[Written exercise a]
Reproduce the records verbatim, starting at the line containing "Viewport: 1502px width, 644px height." and ending at the line containing "click(x=1531, y=560)", with both of those lines included.

[Article]
Re: [Slony1-general] Slony-I: log switch to sl_log_2 still in progress - sl_log_1 not truncated

Jan Wieck Tue, 02 Feb 2016 06:26:46 -0800

On 02/02/2016 08:06 AM, Tignor, Tom wrote:
> 
>       I did drop one of my replicas several weeks ago, though I didn’t 
> recreate
> the node. I do have automation to do exactly that, however, if a replica
> becomes defective somehow. Seems I’ll need to consider the point of the
> two log switches. Is that important even if the dropped node isn’t a
> provider for anybody?


Yes, it is important because even a non-forwarding leaf node is still
producing events that propagate to all other nodes.

You might want to check sl_even on all nodes if there are remnants of
dropped and re-created nodes there. This would be sl_event rows with an
ev_seqno in the future of what that node is currently producing.

[Written exercise b]
Continue the mailing-list reply about the Slony-I log switch, beginning directly after its final sentence.

[Data entries]
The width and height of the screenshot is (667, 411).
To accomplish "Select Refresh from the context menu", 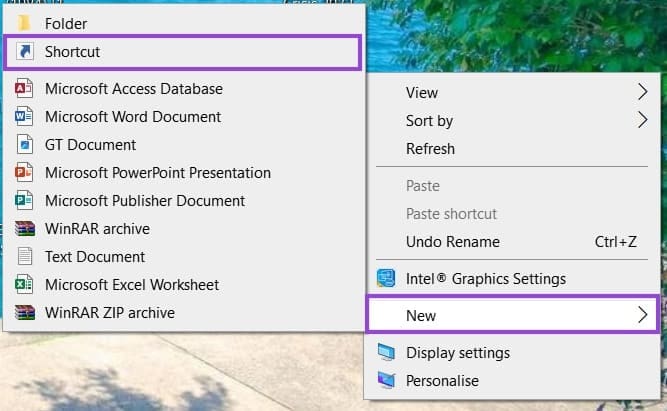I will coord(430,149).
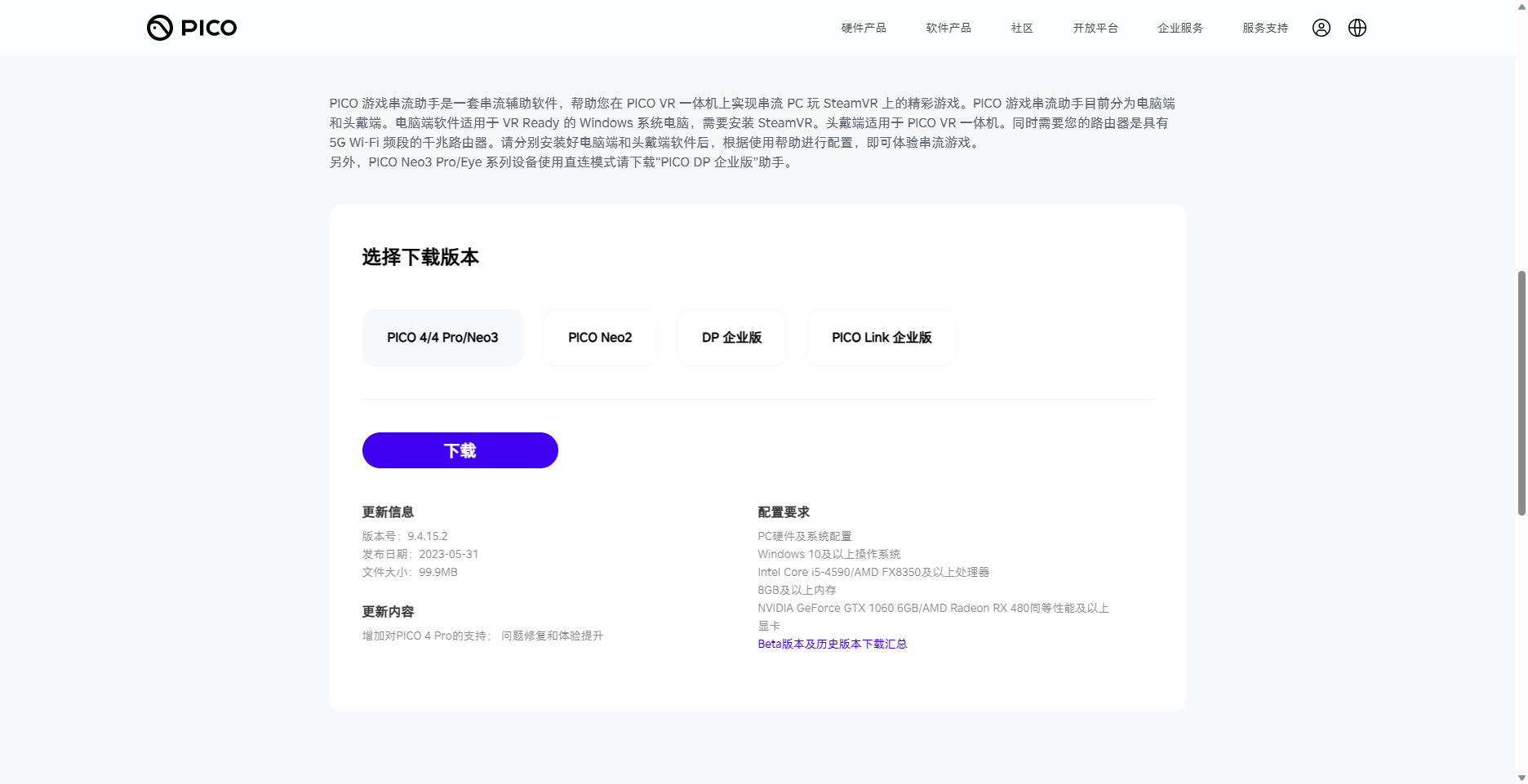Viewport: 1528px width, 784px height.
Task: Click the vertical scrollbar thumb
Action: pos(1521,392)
---
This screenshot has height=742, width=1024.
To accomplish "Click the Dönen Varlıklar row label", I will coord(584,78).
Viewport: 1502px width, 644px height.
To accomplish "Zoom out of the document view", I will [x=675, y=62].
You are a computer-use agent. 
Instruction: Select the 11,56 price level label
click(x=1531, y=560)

[Response a]
Viewport: 1502px width, 644px height.
To accomplish "Zoom out of the document view", I will [x=675, y=62].
You are a computer-use agent. 
Instruction: Select the 11,56 price level label
click(x=1531, y=560)

[Response b]
Regards, Jan

> 
>       Tom    :-)
> 
> 
> On 2/2/16, 12:06 AM, "Jan Wieck" <j...@wi3ck.info> wrote:
> 
>>On 02/01/2016 01:24 PM, Tignor, Tom wrote:
>>>
>>>     Quick update: a couple hours after deleting entries from both sl_log
>>> tables with txids > 630M, it appears the cleanup thread has taken care
>>>of
>>> business. sl_log_1 is down from 54GB to 24KB.
>>
>>I still wonder how that happened in the first place.
>>
>>Was there a sequence of dropping and re-creating a node recently? I
>>think I have seen cases like this where if a node is re-created with the
>>same node ID before the cleanup of data, belonging to the dropped node,
>>had happened everywhere. The "cleanup" I am talking about is basically 2
>>complete log switches on all nodes after the DROP NODE had replicated
>>everywhere. That takes at least 20-30 minutes and can in some cases take
>>hours.
>>
>>
>>Regards, Jan
>>
>>
>>>
>>>     Tom    :-)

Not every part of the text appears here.